To Boost or not to Boost — That is the Question.

As we continue to see high case numbers of COVID-19, there’s been lots of talk about boosters. If you’ve had two shots, is there value to the third? Well, we decided to take a closer look at this question based on some data from Israel.

As many of you know, Israel has continually been a couple months ahead of the US in vaccination strategies, and we sometimes follow their lead based on the data they produce.

In this retrospective study, over eight hundred thousand participants aged 50 or older who had received two doses of the Pfizer vaccine over 5 months ago were followed during the Delta surge from early August to late September of 2021 to assess mortality due to COVID-19.

The group was split into those who got the booster and those who didn’t. The vast majority of participants in the study opted to receive the booster, so the non-boosted group numbered about eighty-five thousand.

As you might expect, since this was not a randomized trial, the baseline characteristics of those who chose to boost were quite different than those who didn’t. The boosted group had significantly more participants over the age of 65 and on average was about 4 years older than the non-boosted group. To deal with differences between the two groups, the researchers adjusted for sociodemographic factors and co-existing conditions in a Cox proportional hazards model.

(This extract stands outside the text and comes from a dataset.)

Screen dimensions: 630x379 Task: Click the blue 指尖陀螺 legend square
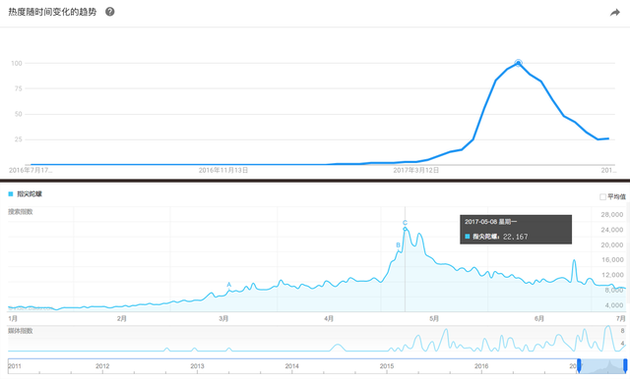pyautogui.click(x=11, y=194)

They found that after adjustment, those in the boosted group had 90% lower mortality from COVID-19. In a key secondary outcome, the boosted group had 83% fewer infections from COVID-19. Both results were of course statistically significant.

One caveat of all this we have to remember is that this study was done during a period of Delta predominance in Israel. Now that we have Omicron raging, we have to ask, how relevant are these results? We’ve got some interesting preliminary data showing neutralization efficiency of individuals who had received 2 or 3 doses of the Pfizer vaccine. In those who only had two doses over 5 months ago, there was low but still measurable neutralization against Delta, but essentially no neutralization against Omicron. But once that third dose was given, neutralization titers went up 100-fold against Omicron! Despite the increase, neutralization titers after the third dose were still 4-fold lower for Omicron compared to Delta.

A lot of people might be wondering, why does giving a third dose of the exact same vaccine based on the original COVID-19 virus cause our body to produce antibodies that all of a sudden are able to neutralize Omicron? Its likely due to a complex process called affinity maturation, which occurs in the germinal centers of our lymph nodes. Basically, our B cells have devised a way to make better and better antibodies the more they are exposed to an antigen. Our B cells mutate the gene encoding the antibody they express and as they do this, they divide rapidly. This results in a diverse population of B cells expressing many different antibodies against the same antigen, in this case the spike protein of COVID-19. The key here is, the germinal center is set up with bits of antigen that the B cells need to bind to and hold on to… to survive. So only B cells expressing antibodies with very high affinity to the antigen can survive.

Now that you’ve had your immunology lesson for the day, how can we apply this to the Omicron neutralization data? We might expect those boosted with a third dose to do much better than those with 2 doses due to affinity matured antibodies, but maybe not quite to the extent that is seen with Delta. Its hard to predict though, because this is only taking into account our antibody response and completely ignores our T cells, which are also crucial for fighting off viruses.

While the data is more robust for Delta in those over 50 based on the study we’ve reviewed, it appears clear that the third dose of COVID-19 vaccine provides value against Omicron too based on neutralizing antibody titers.